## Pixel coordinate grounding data

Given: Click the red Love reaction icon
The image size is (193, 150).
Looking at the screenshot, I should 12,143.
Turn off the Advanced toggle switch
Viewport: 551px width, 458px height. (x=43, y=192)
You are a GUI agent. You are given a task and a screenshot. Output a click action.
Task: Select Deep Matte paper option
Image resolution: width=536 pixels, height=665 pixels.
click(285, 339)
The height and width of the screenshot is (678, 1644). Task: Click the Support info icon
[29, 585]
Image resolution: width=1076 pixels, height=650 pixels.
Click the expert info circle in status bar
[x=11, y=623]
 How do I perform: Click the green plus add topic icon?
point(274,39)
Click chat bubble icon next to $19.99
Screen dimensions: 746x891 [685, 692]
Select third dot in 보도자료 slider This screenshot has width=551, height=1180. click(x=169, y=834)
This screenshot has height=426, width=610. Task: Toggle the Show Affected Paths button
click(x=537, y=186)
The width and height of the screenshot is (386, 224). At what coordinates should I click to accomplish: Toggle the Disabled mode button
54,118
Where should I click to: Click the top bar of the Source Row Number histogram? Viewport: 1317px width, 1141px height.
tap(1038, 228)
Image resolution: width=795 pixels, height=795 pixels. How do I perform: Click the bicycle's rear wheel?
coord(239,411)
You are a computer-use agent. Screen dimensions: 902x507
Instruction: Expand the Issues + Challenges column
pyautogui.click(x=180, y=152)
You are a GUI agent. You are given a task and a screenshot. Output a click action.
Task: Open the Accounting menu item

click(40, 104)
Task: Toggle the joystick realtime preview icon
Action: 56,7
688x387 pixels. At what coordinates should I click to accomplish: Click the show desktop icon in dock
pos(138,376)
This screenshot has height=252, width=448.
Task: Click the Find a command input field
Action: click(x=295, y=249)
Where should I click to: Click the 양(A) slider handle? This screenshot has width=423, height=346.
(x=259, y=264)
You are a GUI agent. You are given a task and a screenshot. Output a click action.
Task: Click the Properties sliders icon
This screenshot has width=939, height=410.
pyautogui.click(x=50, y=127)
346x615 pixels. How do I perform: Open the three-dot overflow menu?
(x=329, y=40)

## Work to be completed
Using only the data above, copy out the lines that include the word "Select".

## Exercise output
Task: Select Deep Matte paper option
Select third dot in 보도자료 slider This screenshot has width=551, height=1180. click(x=169, y=834)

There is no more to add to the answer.